On the next page you will select the type of image that would run in your EC2 instance. I typed in Fedora and selected the checkbox for AWS Marketplace to narrow down the results. From there I selected the Fedora 31 Base Minimal Image Golden AMI.
Click through the pop-up that covers pricing for the different types of instances and you are met with a long list of options to choose from for the hardware to host your Fedora server. If you scroll about 2/3rds of the way down the list you will come to the GPU instances. These are what we will need for the raw password cracking power we will utilize with Hashcat. I went with the p2.xlarge instance with has one GPU and costs $0.90/hour, which is quite affordable. However, this instance type only includes one Nvidia Tesla V100 GPU. The 8xlarge has GPU which would drastically increase your processing power, and the 16x obviously doubles it again (albeit, at a much higher hourly rate.)
At this point you can select “Review and Launch” to double check all of the settings are correct and create the instance. The first time I did this I needed to request the ability to use more vCPU cores, as a new account comes with an allotment of 0. If this is the case, when you click “Launch” it will fail and there will be a message informing you how to create a service request. This page can also be accessed under the Limits menu of the EC2 Management Page.
You will need to find the “Running On-Demand All P instances” option and request a limit increase to the number specified by instance you are choosing. In the image above you can see the p2.xlarge requires 4 vCPUs.
The final step will be creating a key pair so that you can authenticate with the server and log in. This can be done wile creating the instance or in advance under the “Key Pairs” header of the EC2 management pane. Make sure to select the correct file format, pem for Linux users and ppk for Windows.
At this point you should have a brand new AWS instance up and running and waiting for you to log in and get started.

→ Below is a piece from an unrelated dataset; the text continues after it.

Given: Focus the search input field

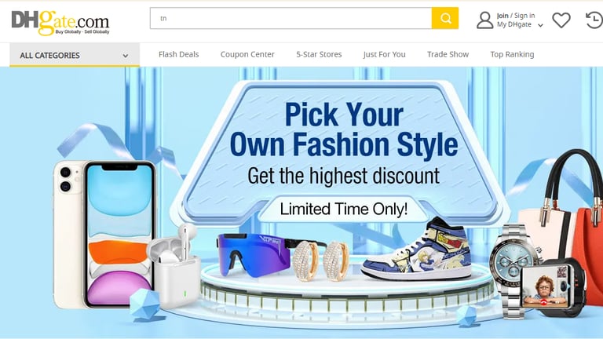Looking at the screenshot, I should click(291, 18).
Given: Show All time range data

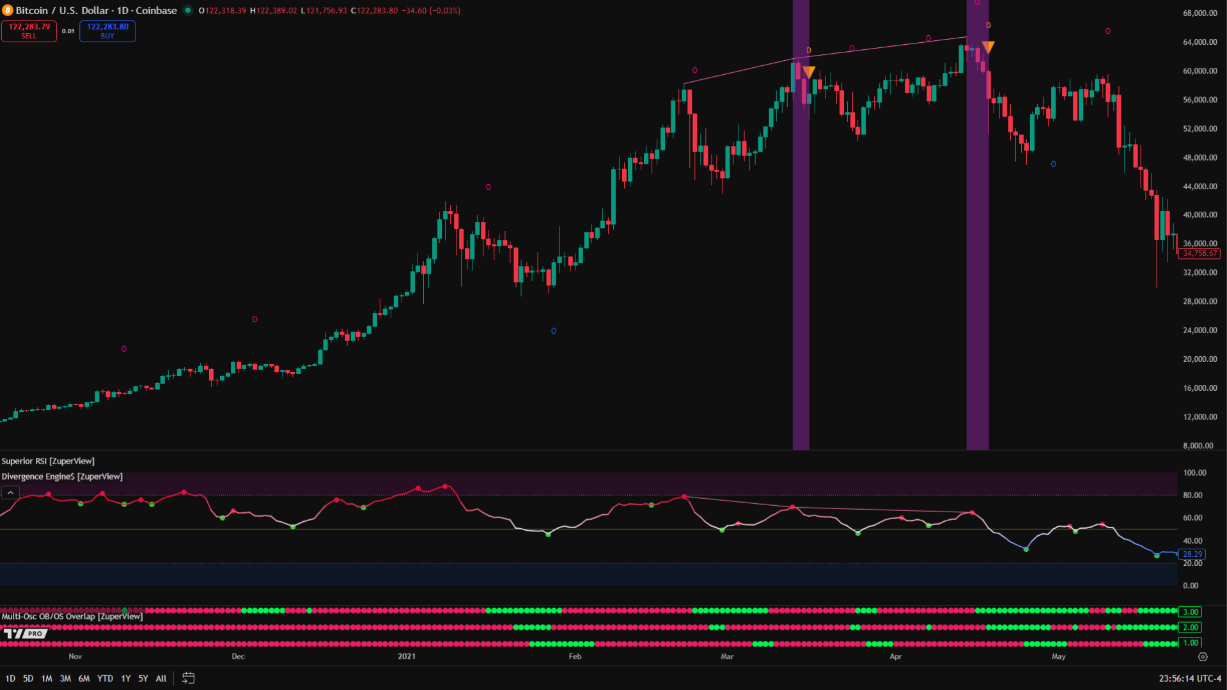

Setting Up your Fedora Server
To connect to your server you will need to get the Public DNS name for the machine and then connect with ssh. Youll need to change the name of your pem file and the address in the text below.
ssh -i raul.pem fedora@ec2-xx-xx-xx-99.compute-1.amazonaws.com
Finally, you will be greeted by a command prompt and will be in your new instance.

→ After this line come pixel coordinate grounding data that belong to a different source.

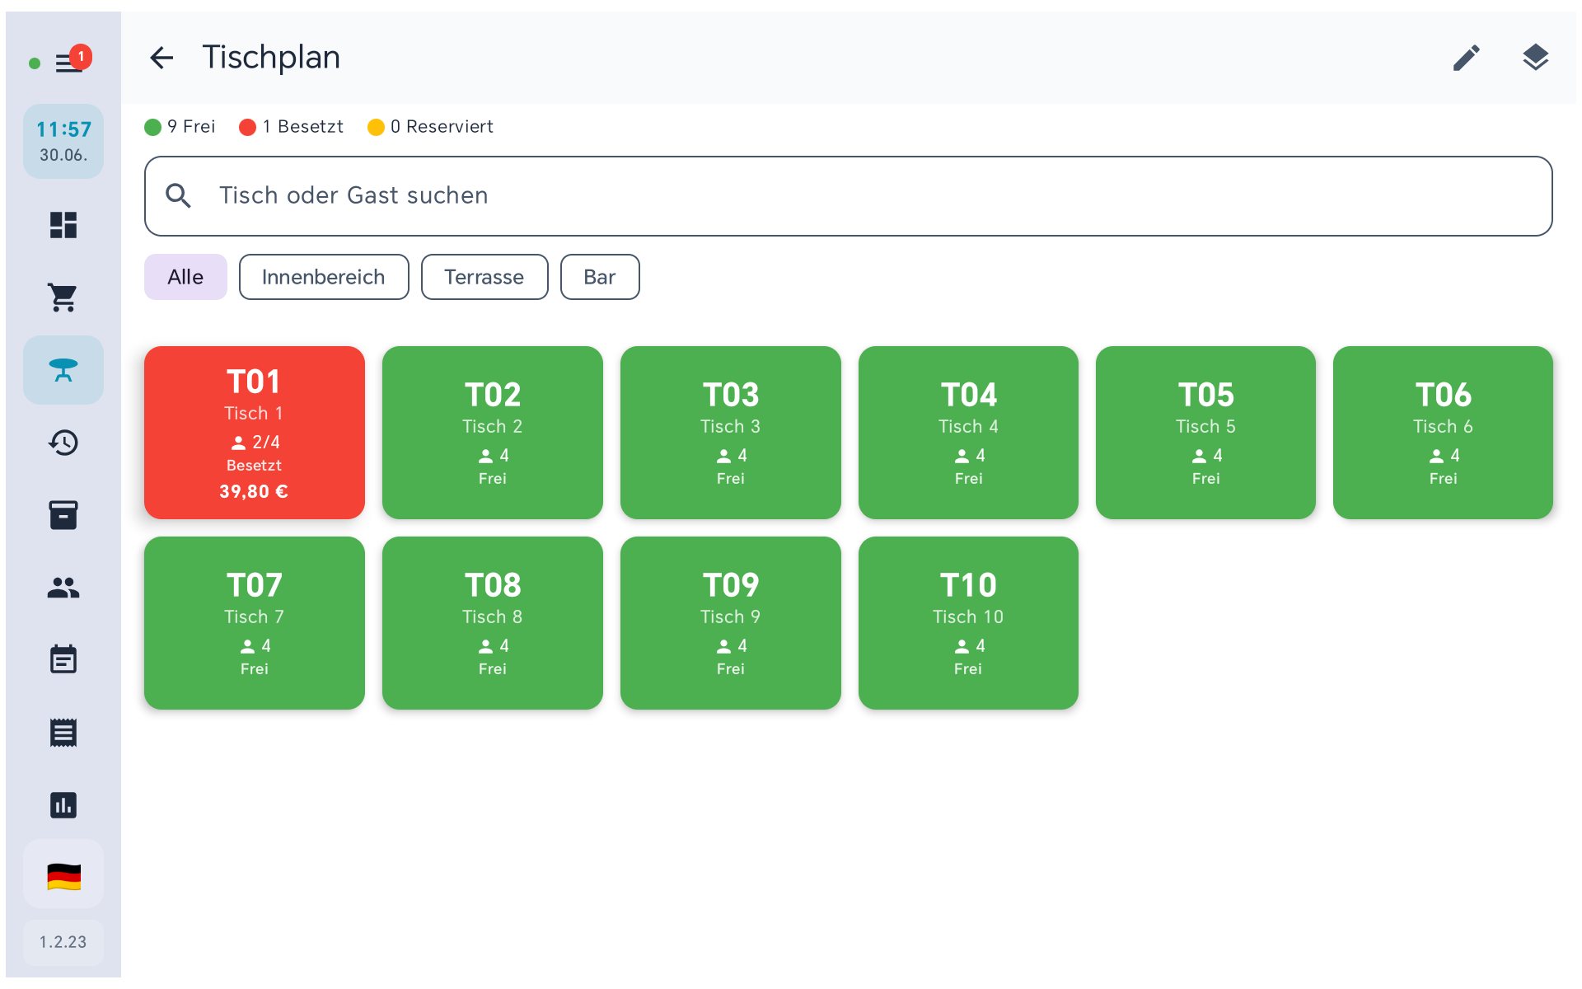Screen dimensions: 1582x989
Task: Filter tables by Innenbereich
Action: [324, 277]
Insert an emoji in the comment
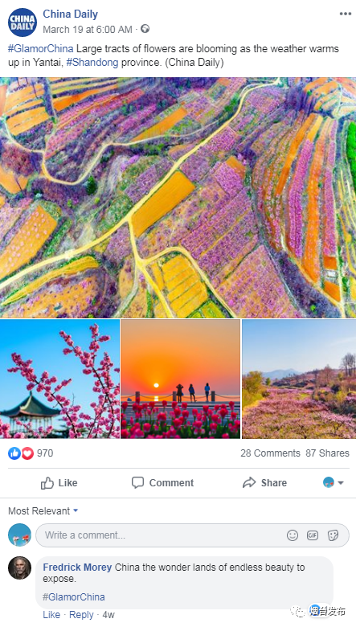Viewport: 356px width, 627px height. [x=293, y=535]
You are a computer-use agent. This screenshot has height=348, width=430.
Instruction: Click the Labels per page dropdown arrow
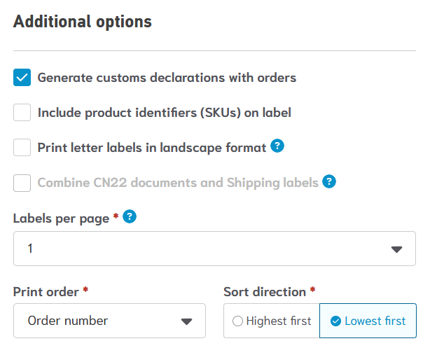396,249

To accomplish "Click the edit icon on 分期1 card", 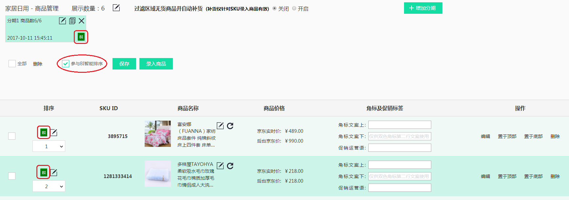I will coord(62,21).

The first thing I did once I was logged into the machine was to do an update. Then I installed the RPM fusion repos.
sudo dnf upgrade
sudo dnf install https://download1.rpmfusion.org/free/fedora/rpmfusion-free-release-$(rpm -E %fedora).noarch.rpm https://download1.rpmfusion.org/nonfree/fedora/rpmfusion-nonfree-release-$(rpm -E %fedora).noarch.rpm
These repositories will give you access to the Nivida drivers. The next thing you will want to do is blacklist the Nouveau drivers. These are open source Nvidia drivers that will conflict with the proprietary ones we need to utilize the CUDA cores. To do this would will want to create a blacklist.conf file in /etc/modprobe.d/ with the following command.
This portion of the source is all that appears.